If you enjoy being seriously in debt, you’re either a very unusual person or maybe as the British would say, you’ve taken leave of your senses. Most people struggling under a big load of debt want nothing more than to get out from under it. If your goal is to become debt free, there are four credit card debt relief options. Which would be best for you? Only you can make a decision. But here are pluses and minuses.
Borrow the money
One of the most popular ways to achieve credit card debt relief is to borrow the money and pay off the credit card companies. You might be able to do this in the form of a debt consolidation loan or you might be able to borrow from yourself by taking money out of your retirement account. In either case, you will get rid of your credit card debts – practically instantly – and should have a much lower monthly payment than the sum total of the payments you’ve been making on those credit cards. There are two reasons for this. First, you are almost sure to have a much lower interest rate than those credit cards and you will have longer terms – or more time to pay back the money.
There are two disadvantages to borrowing money to pay off credit card debts.
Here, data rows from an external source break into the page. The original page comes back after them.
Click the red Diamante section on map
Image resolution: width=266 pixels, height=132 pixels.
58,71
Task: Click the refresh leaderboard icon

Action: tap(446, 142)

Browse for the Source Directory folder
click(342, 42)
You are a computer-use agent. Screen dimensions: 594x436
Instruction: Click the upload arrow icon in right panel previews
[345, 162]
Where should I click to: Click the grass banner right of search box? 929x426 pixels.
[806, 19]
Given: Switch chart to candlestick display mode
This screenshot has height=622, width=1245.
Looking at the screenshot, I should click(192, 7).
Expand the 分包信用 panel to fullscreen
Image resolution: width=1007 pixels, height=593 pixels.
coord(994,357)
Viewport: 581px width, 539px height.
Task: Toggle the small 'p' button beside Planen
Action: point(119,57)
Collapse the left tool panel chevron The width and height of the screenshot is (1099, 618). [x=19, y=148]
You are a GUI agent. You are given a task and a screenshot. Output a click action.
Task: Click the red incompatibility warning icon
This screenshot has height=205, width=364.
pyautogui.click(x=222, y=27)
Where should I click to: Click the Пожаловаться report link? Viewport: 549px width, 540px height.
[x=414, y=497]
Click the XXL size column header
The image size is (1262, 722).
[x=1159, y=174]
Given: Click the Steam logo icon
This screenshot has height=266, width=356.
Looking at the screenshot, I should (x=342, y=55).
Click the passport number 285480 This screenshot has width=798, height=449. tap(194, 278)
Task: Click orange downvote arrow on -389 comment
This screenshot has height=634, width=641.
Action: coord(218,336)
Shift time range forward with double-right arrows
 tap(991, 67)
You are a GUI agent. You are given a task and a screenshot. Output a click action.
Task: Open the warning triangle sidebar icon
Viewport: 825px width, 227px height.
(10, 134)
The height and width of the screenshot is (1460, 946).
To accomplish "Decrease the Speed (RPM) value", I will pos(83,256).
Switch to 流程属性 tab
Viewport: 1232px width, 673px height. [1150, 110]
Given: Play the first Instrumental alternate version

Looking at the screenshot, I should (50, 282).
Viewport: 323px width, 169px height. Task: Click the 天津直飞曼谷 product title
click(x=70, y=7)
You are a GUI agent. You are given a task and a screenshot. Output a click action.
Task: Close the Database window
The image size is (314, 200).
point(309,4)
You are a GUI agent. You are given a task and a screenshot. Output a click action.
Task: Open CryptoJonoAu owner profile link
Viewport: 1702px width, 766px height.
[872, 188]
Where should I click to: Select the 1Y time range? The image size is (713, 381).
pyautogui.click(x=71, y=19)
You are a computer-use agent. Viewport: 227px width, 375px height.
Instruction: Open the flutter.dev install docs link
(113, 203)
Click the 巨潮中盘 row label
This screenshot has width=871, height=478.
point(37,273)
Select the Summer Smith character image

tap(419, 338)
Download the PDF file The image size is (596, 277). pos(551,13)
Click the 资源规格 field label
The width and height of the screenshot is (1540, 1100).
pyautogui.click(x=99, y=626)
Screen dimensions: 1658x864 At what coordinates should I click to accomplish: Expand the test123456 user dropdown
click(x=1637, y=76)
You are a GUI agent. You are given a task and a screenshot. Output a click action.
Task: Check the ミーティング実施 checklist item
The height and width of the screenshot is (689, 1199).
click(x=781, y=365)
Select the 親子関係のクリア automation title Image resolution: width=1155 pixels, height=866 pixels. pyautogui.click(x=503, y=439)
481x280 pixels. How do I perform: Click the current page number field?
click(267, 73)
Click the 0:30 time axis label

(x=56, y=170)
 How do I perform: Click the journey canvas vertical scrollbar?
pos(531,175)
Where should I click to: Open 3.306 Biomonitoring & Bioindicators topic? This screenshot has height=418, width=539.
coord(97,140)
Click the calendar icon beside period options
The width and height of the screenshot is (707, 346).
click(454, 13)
The first is that it does nothing to reduce your debts. You just move them from one set of creditors to a new one. And second, a debt consolidation loan is likely to cost you more in interest because of those longer terms as it could take you seven years or longer to pay back the money.
A second popular way to achieve relief from credit card debts is through consumer credit counseling. It’s likely that there is a credit-counseling agency in your area. Many universities, community colleges and credit unions offer this service. What this amounts to is that you’re assigned a counselor who will review your finances and then negotiate with your creditors to get your interest rates reduced and any late payment or over limit fees eliminated. He or she will then help you develop a debt management plan to pay back your creditors. In most cases, they will accept your plan so that you will no longer be required to pay the credit card companies. Instead, you will pay the credit agency once a month and it will distribute funds to the credit card issuers.
The biggest downside to credit counseling is that it will probably take you five years to complete your payment plan. These are five years during which time you won’t be able to take on any new revolving credit and will have to live on a fairly stringent budget. In fact, these are the reasons why many people are never able to complete their debt management plans.
Debt settlement is sometimes called debt negotiation because it requires you to contact you credit card providers and attempt to negotiate settlements of your debts for much less than you owe. To be successful in this, you must be at least six months in arrears in your payments to the credit card companies and must have the cash in hand to pay for any settlements that you negotiate. Plus, you need to be a good negotiator.
File for bankruptcy/strong>
The fourth option for credit card debt relief to file do a Chapter 7 bankruptcy. It’s a way to completely wipe out all credit card debts and probably in six months or less. Once you file for a chapter 7 bankruptcy, credit card companies can longer contact you. A chapter 7 bankruptcy can also get other unsecured debts dismissed such as personal loans and medical debts.
The biggest downside of a bankruptcy is that it will stay in your credit report for either seven or 10 years. And you will find it very difficult to get new credit for the first two or three years after your bankruptcy. In addition, bankruptcies are public records. This means a bankruptcy will stay with you forever. A prospective employer could see that you had had a bankruptcy, which could prevent you from getting that dream job.